WORK TO COMPLETE: Both the line with "Instruction: Click the VIEW DATA header title" and the line with "1521x477 pixels." in the records below must appear in the output, along with every line between them, exactly and with nothing added.

[Items from a dataset]

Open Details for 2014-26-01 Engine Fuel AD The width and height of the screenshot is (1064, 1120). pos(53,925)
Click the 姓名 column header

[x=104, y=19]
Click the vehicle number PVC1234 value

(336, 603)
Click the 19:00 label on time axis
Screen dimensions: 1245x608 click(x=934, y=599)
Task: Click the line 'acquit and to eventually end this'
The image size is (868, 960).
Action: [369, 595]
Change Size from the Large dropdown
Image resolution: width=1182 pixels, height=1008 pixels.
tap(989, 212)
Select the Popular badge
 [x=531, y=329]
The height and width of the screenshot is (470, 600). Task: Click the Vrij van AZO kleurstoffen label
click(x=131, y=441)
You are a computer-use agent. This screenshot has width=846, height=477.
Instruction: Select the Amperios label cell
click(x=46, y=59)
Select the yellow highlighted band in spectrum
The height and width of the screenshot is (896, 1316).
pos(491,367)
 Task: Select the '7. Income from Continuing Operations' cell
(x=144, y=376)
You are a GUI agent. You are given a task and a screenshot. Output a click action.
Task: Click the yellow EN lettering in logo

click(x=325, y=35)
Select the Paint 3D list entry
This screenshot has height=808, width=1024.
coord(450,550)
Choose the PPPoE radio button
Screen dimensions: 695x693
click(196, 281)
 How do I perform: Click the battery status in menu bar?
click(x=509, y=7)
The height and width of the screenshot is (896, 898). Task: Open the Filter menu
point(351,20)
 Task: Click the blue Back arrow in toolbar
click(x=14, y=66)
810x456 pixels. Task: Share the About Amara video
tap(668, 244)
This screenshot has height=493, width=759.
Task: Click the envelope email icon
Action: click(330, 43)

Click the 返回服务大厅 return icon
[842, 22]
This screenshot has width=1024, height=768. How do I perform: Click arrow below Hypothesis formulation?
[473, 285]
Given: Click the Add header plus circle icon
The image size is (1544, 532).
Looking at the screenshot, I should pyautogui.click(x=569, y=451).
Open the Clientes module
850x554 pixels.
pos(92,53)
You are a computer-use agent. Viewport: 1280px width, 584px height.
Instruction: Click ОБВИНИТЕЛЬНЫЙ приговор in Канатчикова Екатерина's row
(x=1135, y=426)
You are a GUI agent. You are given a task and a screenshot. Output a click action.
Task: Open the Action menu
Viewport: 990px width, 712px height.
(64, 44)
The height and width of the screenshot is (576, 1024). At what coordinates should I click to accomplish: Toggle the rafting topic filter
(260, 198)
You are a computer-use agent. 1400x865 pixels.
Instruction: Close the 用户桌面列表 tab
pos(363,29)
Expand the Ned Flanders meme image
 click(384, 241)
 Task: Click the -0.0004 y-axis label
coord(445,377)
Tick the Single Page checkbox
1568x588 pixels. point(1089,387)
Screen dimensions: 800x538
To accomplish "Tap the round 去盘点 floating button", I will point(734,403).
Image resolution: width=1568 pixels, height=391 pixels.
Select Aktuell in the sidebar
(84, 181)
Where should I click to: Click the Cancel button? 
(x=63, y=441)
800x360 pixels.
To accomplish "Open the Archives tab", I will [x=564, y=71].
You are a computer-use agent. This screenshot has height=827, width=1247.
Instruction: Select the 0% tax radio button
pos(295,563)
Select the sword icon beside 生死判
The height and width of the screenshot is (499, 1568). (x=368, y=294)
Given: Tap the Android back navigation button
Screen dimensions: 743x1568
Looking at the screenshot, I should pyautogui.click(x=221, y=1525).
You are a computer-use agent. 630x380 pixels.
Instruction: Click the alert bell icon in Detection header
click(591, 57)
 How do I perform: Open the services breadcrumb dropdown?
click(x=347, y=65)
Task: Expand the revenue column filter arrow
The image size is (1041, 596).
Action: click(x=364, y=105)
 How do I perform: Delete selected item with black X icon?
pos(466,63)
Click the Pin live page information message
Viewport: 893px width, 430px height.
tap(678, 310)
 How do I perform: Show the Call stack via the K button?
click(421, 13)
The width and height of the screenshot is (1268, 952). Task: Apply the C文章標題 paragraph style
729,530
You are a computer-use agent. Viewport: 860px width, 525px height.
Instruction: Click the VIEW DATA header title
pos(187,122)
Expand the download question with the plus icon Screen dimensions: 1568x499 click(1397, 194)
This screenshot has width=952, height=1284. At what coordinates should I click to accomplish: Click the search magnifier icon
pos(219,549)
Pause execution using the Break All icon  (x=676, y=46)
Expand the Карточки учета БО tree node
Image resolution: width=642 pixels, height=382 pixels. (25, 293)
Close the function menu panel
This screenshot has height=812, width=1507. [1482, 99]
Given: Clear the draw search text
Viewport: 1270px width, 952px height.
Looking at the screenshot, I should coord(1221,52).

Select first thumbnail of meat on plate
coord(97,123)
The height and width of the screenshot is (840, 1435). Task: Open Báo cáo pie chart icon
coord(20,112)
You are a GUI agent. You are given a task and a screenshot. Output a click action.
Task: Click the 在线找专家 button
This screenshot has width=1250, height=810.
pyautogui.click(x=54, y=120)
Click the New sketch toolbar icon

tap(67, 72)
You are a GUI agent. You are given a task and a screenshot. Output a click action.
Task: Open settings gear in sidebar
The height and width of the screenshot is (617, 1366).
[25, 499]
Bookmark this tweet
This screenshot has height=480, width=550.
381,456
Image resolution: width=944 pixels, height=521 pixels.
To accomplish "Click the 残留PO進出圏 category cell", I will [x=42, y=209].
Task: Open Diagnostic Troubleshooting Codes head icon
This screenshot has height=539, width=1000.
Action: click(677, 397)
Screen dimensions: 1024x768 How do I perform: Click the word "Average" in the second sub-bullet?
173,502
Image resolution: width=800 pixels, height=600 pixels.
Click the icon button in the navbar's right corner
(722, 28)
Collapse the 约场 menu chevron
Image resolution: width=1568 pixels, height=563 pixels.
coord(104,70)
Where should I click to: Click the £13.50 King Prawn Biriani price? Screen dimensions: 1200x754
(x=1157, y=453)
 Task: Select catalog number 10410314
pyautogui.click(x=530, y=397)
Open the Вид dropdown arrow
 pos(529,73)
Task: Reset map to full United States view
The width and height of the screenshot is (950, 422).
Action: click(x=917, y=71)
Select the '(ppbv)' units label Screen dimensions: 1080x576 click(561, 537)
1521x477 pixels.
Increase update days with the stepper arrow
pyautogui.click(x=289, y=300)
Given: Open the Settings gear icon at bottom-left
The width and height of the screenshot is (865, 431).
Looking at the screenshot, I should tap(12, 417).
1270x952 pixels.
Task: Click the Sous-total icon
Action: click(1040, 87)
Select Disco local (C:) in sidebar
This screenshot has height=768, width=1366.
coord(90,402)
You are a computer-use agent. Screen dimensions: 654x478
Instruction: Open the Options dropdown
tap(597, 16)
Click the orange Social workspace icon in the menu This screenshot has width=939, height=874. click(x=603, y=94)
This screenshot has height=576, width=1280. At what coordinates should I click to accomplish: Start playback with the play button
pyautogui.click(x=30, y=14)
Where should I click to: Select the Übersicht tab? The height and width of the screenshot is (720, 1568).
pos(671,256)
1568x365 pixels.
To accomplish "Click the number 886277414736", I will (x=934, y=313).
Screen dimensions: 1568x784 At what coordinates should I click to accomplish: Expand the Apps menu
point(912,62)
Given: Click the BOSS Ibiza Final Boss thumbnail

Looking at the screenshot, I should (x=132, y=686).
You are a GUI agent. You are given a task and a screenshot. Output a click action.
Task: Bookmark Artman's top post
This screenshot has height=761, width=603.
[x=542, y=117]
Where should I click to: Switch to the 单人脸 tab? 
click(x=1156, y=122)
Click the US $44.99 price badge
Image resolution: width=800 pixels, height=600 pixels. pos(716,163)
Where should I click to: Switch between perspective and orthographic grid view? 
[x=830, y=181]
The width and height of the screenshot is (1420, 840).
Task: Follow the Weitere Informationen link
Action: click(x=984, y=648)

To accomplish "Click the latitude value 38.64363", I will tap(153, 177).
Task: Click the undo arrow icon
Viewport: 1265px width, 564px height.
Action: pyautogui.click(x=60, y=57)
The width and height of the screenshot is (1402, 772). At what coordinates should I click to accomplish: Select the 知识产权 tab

RESPONSE BOX:
Instruction: Click the VIEW DATA header title
pos(187,122)
Expand the download question with the plus icon Screen dimensions: 1568x499 click(1397, 194)
This screenshot has width=952, height=1284. At what coordinates should I click to accomplish: Click the search magnifier icon
pos(219,549)
Pause execution using the Break All icon  (x=676, y=46)
Expand the Карточки учета БО tree node
Image resolution: width=642 pixels, height=382 pixels. (25, 293)
Close the function menu panel
This screenshot has height=812, width=1507. [1482, 99]
Given: Clear the draw search text
Viewport: 1270px width, 952px height.
Looking at the screenshot, I should coord(1221,52).

Select first thumbnail of meat on plate
coord(97,123)
The height and width of the screenshot is (840, 1435). Task: Open Báo cáo pie chart icon
coord(20,112)
You are a GUI agent. You are given a task and a screenshot. Output a click action.
Task: Click the 在线找专家 button
This screenshot has width=1250, height=810.
pyautogui.click(x=54, y=120)
Click the New sketch toolbar icon

tap(67, 72)
You are a GUI agent. You are given a task and a screenshot. Output a click action.
Task: Open settings gear in sidebar
The height and width of the screenshot is (617, 1366).
[25, 499]
Bookmark this tweet
This screenshot has height=480, width=550.
381,456
Image resolution: width=944 pixels, height=521 pixels.
To accomplish "Click the 残留PO進出圏 category cell", I will [x=42, y=209].
Task: Open Diagnostic Troubleshooting Codes head icon
This screenshot has height=539, width=1000.
Action: click(677, 397)
Screen dimensions: 1024x768 How do I perform: Click the word "Average" in the second sub-bullet?
173,502
Image resolution: width=800 pixels, height=600 pixels.
Click the icon button in the navbar's right corner
(722, 28)
Collapse the 约场 menu chevron
Image resolution: width=1568 pixels, height=563 pixels.
coord(104,70)
Where should I click to: Click the £13.50 King Prawn Biriani price? Screen dimensions: 1200x754
(x=1157, y=453)
 Task: Select catalog number 10410314
pyautogui.click(x=530, y=397)
Open the Вид dropdown arrow
 pos(529,73)
Task: Reset map to full United States view
The width and height of the screenshot is (950, 422).
Action: click(x=917, y=71)
Select the '(ppbv)' units label Screen dimensions: 1080x576 click(561, 537)
1521x477 pixels.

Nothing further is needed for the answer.